%%
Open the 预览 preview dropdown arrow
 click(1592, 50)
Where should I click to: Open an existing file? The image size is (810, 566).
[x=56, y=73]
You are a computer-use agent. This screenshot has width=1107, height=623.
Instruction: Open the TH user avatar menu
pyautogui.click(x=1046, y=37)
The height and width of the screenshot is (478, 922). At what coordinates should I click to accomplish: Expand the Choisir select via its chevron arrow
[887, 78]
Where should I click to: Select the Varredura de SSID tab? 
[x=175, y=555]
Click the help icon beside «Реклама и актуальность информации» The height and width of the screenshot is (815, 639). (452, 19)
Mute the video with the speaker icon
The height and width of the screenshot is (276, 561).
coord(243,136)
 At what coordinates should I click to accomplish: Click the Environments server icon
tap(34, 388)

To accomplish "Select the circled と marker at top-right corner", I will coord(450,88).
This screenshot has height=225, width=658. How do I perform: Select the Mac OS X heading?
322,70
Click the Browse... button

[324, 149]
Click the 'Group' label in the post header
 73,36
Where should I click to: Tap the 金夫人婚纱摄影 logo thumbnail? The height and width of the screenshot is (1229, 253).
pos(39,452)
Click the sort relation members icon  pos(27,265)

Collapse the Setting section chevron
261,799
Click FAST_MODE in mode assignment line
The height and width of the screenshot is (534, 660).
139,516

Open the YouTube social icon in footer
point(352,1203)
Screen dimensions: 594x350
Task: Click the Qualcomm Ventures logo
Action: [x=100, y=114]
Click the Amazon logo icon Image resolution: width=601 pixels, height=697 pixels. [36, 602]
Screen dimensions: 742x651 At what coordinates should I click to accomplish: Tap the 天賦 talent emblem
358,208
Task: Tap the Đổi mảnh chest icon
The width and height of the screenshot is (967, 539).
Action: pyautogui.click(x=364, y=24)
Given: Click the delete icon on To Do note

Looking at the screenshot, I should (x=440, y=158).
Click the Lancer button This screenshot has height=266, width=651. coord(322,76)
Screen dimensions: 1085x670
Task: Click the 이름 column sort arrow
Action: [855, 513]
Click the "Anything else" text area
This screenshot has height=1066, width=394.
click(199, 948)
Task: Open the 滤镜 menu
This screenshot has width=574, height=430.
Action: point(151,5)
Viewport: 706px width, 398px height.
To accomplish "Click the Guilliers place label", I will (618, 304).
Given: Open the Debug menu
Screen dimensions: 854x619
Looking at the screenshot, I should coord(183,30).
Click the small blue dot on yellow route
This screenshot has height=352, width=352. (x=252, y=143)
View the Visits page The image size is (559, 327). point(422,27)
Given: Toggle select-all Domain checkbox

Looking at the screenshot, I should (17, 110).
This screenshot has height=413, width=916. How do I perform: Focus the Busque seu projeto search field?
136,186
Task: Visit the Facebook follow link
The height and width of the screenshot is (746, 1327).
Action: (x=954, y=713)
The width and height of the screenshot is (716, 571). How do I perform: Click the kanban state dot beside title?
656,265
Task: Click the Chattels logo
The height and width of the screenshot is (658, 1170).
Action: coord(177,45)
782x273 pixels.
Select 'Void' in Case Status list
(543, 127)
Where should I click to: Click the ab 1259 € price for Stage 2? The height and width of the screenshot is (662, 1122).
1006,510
%%
- [INSTRUCTIONS FOR THE TASK] Reproduce the records word for word.

- [ANSWER BOX]
Open the 预览 preview dropdown arrow
 click(1592, 50)
Where should I click to: Open an existing file? The image size is (810, 566).
[x=56, y=73]
You are a computer-use agent. This screenshot has width=1107, height=623.
Instruction: Open the TH user avatar menu
pyautogui.click(x=1046, y=37)
The height and width of the screenshot is (478, 922). At what coordinates should I click to accomplish: Expand the Choisir select via its chevron arrow
[887, 78]
Where should I click to: Select the Varredura de SSID tab? 
[x=175, y=555]
Click the help icon beside «Реклама и актуальность информации» The height and width of the screenshot is (815, 639). (452, 19)
Mute the video with the speaker icon
The height and width of the screenshot is (276, 561).
coord(243,136)
 At what coordinates should I click to accomplish: Click the Environments server icon
tap(34, 388)

To accomplish "Select the circled と marker at top-right corner", I will coord(450,88).
This screenshot has height=225, width=658. How do I perform: Select the Mac OS X heading?
322,70
Click the Browse... button

[324, 149]
Click the 'Group' label in the post header
 73,36
Where should I click to: Tap the 金夫人婚纱摄影 logo thumbnail? The height and width of the screenshot is (1229, 253).
pos(39,452)
Click the sort relation members icon  pos(27,265)

Collapse the Setting section chevron
261,799
Click FAST_MODE in mode assignment line
The height and width of the screenshot is (534, 660).
139,516

Open the YouTube social icon in footer
point(352,1203)
Screen dimensions: 594x350
Task: Click the Qualcomm Ventures logo
Action: [x=100, y=114]
Click the Amazon logo icon Image resolution: width=601 pixels, height=697 pixels. [36, 602]
Screen dimensions: 742x651 At what coordinates should I click to accomplish: Tap the 天賦 talent emblem
358,208
Task: Tap the Đổi mảnh chest icon
The width and height of the screenshot is (967, 539).
Action: pyautogui.click(x=364, y=24)
Given: Click the delete icon on To Do note

Looking at the screenshot, I should (x=440, y=158).
Click the Lancer button This screenshot has height=266, width=651. coord(322,76)
Screen dimensions: 1085x670
Task: Click the 이름 column sort arrow
Action: [855, 513]
Click the "Anything else" text area
This screenshot has height=1066, width=394.
click(199, 948)
Task: Open the 滤镜 menu
This screenshot has width=574, height=430.
Action: point(151,5)
Viewport: 706px width, 398px height.
To accomplish "Click the Guilliers place label", I will (618, 304).
Given: Open the Debug menu
Screen dimensions: 854x619
Looking at the screenshot, I should coord(183,30).
Click the small blue dot on yellow route
This screenshot has height=352, width=352. (x=252, y=143)
View the Visits page The image size is (559, 327). point(422,27)
Given: Toggle select-all Domain checkbox

Looking at the screenshot, I should (17, 110).
This screenshot has height=413, width=916. How do I perform: Focus the Busque seu projeto search field?
136,186
Task: Visit the Facebook follow link
The height and width of the screenshot is (746, 1327).
Action: (x=954, y=713)
The width and height of the screenshot is (716, 571). How do I perform: Click the kanban state dot beside title?
656,265
Task: Click the Chattels logo
The height and width of the screenshot is (658, 1170).
Action: coord(177,45)
782x273 pixels.
Select 'Void' in Case Status list
(543, 127)
Where should I click to: Click the ab 1259 € price for Stage 2? The height and width of the screenshot is (662, 1122).
1006,510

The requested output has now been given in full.